[WHAT THE TASK ASKS] A complete, unaltered copy of the listing is needed. Write it out.

[DATA RECORDS]
———

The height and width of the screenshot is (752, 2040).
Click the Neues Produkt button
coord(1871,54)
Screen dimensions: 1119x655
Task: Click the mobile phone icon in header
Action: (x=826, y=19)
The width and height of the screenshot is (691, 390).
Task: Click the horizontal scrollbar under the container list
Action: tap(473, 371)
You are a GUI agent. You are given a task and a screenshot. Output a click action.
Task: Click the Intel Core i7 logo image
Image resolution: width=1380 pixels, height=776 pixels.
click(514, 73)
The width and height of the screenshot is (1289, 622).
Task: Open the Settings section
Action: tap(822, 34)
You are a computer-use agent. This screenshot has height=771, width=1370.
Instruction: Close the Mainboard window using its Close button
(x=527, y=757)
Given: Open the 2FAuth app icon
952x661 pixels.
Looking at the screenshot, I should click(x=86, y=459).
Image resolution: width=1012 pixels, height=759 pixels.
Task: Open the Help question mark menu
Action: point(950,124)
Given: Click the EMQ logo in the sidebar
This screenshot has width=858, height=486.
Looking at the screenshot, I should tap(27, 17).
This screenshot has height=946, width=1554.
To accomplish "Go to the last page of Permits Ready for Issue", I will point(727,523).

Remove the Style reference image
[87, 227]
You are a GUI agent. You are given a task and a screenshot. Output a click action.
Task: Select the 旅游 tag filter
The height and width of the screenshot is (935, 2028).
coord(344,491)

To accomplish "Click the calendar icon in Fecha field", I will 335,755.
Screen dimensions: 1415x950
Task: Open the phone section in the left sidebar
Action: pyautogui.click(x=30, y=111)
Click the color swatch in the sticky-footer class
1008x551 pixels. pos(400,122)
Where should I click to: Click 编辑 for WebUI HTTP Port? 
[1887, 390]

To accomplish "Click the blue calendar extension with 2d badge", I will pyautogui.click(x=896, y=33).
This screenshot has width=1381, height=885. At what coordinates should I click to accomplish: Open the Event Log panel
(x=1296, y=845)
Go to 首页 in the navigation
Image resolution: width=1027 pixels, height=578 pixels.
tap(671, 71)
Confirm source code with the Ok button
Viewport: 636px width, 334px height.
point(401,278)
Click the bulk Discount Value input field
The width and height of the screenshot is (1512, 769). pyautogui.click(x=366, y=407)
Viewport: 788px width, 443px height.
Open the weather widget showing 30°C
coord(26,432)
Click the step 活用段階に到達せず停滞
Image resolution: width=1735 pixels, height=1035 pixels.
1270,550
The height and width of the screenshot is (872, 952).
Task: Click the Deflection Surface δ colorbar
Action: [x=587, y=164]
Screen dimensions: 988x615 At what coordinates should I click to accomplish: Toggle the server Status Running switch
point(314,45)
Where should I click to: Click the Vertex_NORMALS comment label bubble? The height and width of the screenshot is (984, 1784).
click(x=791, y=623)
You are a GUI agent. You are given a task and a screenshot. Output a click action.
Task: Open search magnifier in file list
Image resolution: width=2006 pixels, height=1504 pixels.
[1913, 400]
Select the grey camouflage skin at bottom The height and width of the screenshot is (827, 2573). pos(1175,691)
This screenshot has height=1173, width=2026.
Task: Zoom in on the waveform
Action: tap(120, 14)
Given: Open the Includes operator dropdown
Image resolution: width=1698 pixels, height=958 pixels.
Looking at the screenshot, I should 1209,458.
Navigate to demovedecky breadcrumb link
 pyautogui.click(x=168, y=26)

———

[RESPONSE FOR THIS EXERCISE]
The height and width of the screenshot is (752, 2040).
Click the Neues Produkt button
coord(1871,54)
Screen dimensions: 1119x655
Task: Click the mobile phone icon in header
Action: (x=826, y=19)
The width and height of the screenshot is (691, 390).
Task: Click the horizontal scrollbar under the container list
Action: tap(473, 371)
You are a GUI agent. You are given a task and a screenshot. Output a click action.
Task: Click the Intel Core i7 logo image
Image resolution: width=1380 pixels, height=776 pixels.
click(514, 73)
The width and height of the screenshot is (1289, 622).
Task: Open the Settings section
Action: tap(822, 34)
You are a computer-use agent. This screenshot has height=771, width=1370.
Instruction: Close the Mainboard window using its Close button
(x=527, y=757)
Given: Open the 2FAuth app icon
952x661 pixels.
Looking at the screenshot, I should click(x=86, y=459).
Image resolution: width=1012 pixels, height=759 pixels.
Task: Open the Help question mark menu
Action: point(950,124)
Given: Click the EMQ logo in the sidebar
This screenshot has width=858, height=486.
Looking at the screenshot, I should tap(27, 17).
This screenshot has height=946, width=1554.
To accomplish "Go to the last page of Permits Ready for Issue", I will point(727,523).

Remove the Style reference image
[87, 227]
You are a GUI agent. You are given a task and a screenshot. Output a click action.
Task: Select the 旅游 tag filter
The height and width of the screenshot is (935, 2028).
coord(344,491)

To accomplish "Click the calendar icon in Fecha field", I will 335,755.
Screen dimensions: 1415x950
Task: Open the phone section in the left sidebar
Action: pyautogui.click(x=30, y=111)
Click the color swatch in the sticky-footer class
1008x551 pixels. pos(400,122)
Where should I click to: Click 编辑 for WebUI HTTP Port? 
[1887, 390]

To accomplish "Click the blue calendar extension with 2d badge", I will pyautogui.click(x=896, y=33).
This screenshot has width=1381, height=885. At what coordinates should I click to accomplish: Open the Event Log panel
(x=1296, y=845)
Go to 首页 in the navigation
Image resolution: width=1027 pixels, height=578 pixels.
tap(671, 71)
Confirm source code with the Ok button
Viewport: 636px width, 334px height.
point(401,278)
Click the bulk Discount Value input field
The width and height of the screenshot is (1512, 769). pyautogui.click(x=366, y=407)
Viewport: 788px width, 443px height.
Open the weather widget showing 30°C
coord(26,432)
Click the step 活用段階に到達せず停滞
Image resolution: width=1735 pixels, height=1035 pixels.
1270,550
The height and width of the screenshot is (872, 952).
Task: Click the Deflection Surface δ colorbar
Action: [x=587, y=164]
Screen dimensions: 988x615 At what coordinates should I click to accomplish: Toggle the server Status Running switch
point(314,45)
Where should I click to: Click the Vertex_NORMALS comment label bubble? The height and width of the screenshot is (984, 1784).
click(x=791, y=623)
You are a GUI agent. You are given a task and a screenshot. Output a click action.
Task: Open search magnifier in file list
Image resolution: width=2006 pixels, height=1504 pixels.
[1913, 400]
Select the grey camouflage skin at bottom The height and width of the screenshot is (827, 2573). pos(1175,691)
This screenshot has height=1173, width=2026.
Task: Zoom in on the waveform
Action: tap(120, 14)
Given: Open the Includes operator dropdown
Image resolution: width=1698 pixels, height=958 pixels.
Looking at the screenshot, I should 1209,458.
Navigate to demovedecky breadcrumb link
 pyautogui.click(x=168, y=26)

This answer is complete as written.